It’s not breaking news that metadata is a major element that needs to be managed for data and analytics solutions. Most people immediately associate data governance with this subject, and this is well justified because this is the type of metadata that ensures easy discoverability, data protection and tracking of the lineage for your data

However, metadata comprises more factors than just data governance. Most importantly, it also includes the so-called technical metadata. This is information about the schema of a data set, its data type and statistical information about the values in each column. This technical metadata is especially relevant when we talk about data lakes because unlike integrated database repositories such as RDBMS — which have built-in technical metadata — the technical metadata is a separate component in a data lake that needs to be set up and maintained explicitly.

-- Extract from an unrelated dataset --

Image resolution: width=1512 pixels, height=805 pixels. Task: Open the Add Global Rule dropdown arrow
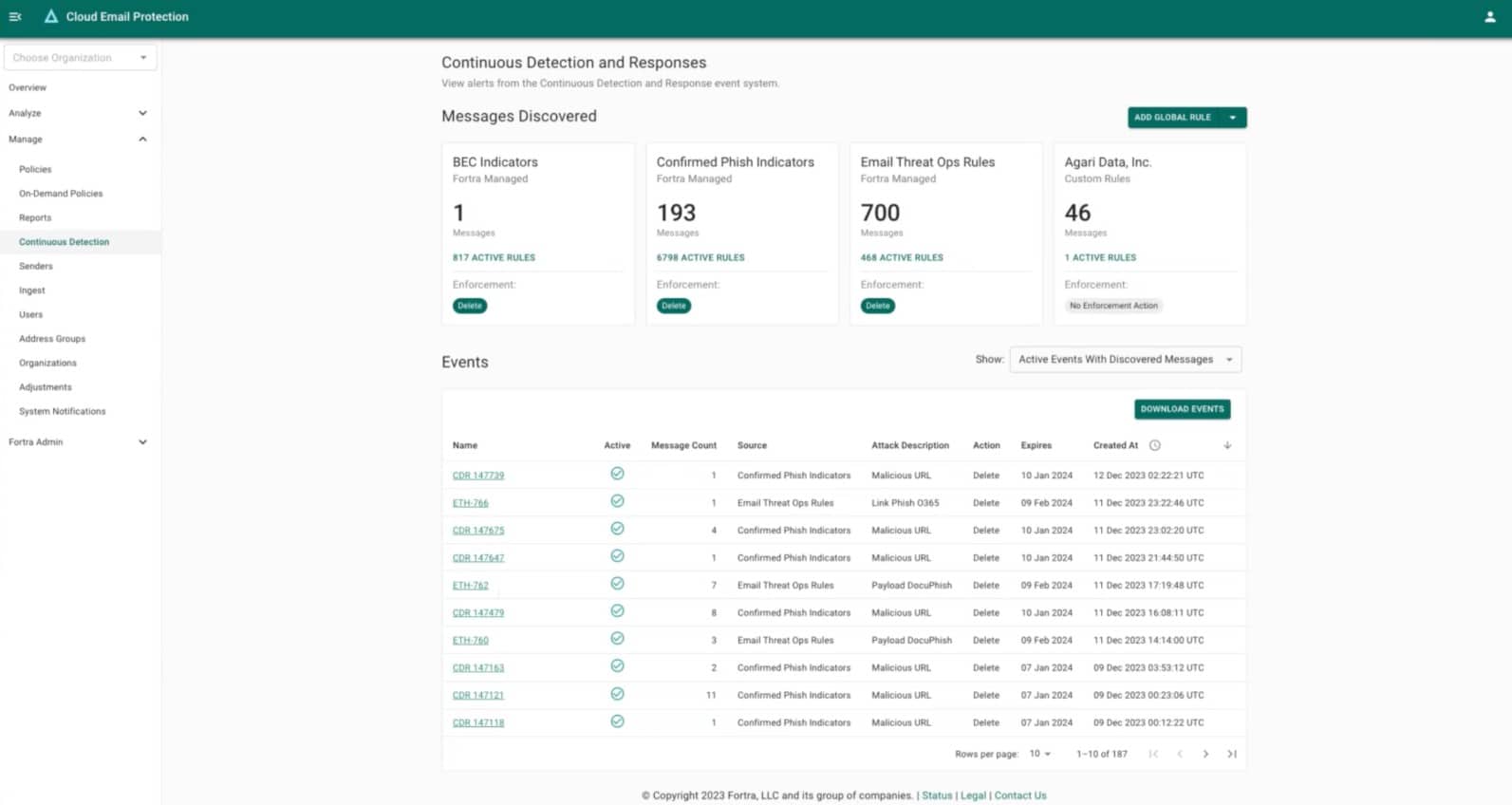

Often, this component is referred to as the metastore or the table catalog. It’s technical information about your data that is required to compile and execute analytic queries — in particular, SQL statements.

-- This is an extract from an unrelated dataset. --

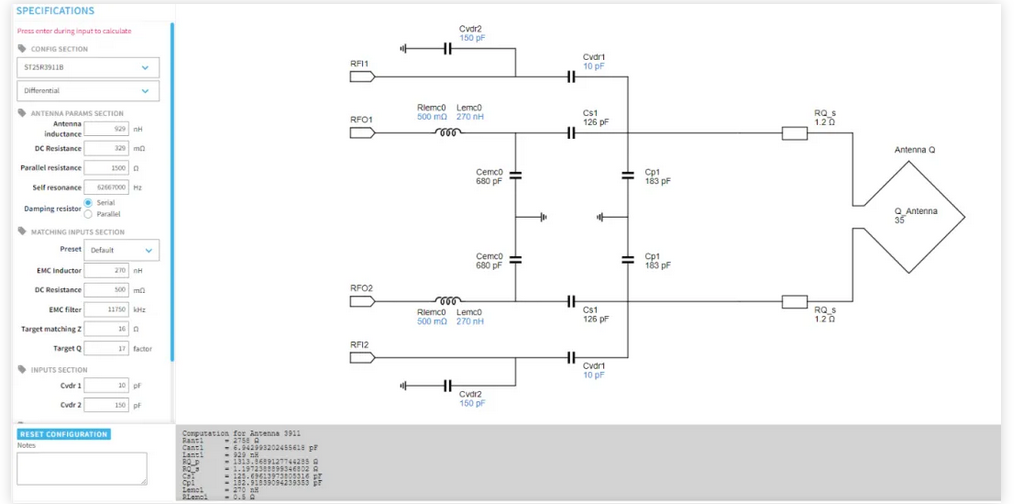Screen dimensions: 1014x504
Task: Select the RFI1 port symbol in schematic
Action: 361,76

The recent trend to data lakehouse technology is pushing technical metadata to be partially more collocated and stored along with the data itself in compound table formats like Iceberg and Delta Lake. However, this does not eliminate the need for a dedicated and central metastore component because table formats can only handle table-level metadata. Data is typically stored across multiple tables in a more or less complex table schema, which sometimes also includes information about referential relationships between tables or logical data models on top of tables as so-called views.

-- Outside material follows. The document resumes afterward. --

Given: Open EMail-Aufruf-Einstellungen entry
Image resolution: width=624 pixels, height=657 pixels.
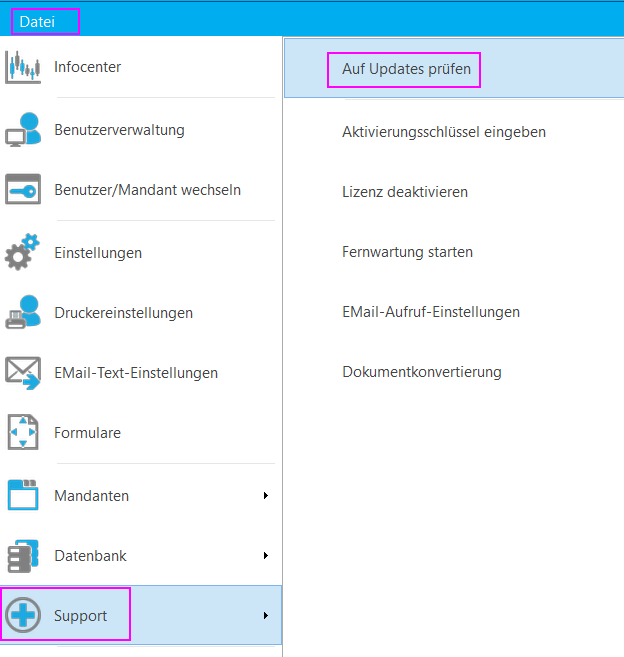Looking at the screenshot, I should 430,312.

For these reasons, every data lake requires a metastore component or service. The most widely established metastore interface that is supported by a broad set of big data query and processing engines and libraries is the Hive Metastore. As the name reveals, its origin are in the Hadoop ecosystem. However it is not tied to or depending on Hadoop at all anymore, and it is frequently deployed and consumed in Hadoop-less environments, such as in a cloud data lake solution stack.

The metadata in a Hive Metastore is just as important as your data in the data lake itself and must be handled accordingly. This means that its metadata must be made persistent, highly available and included in any disaster recovery setup.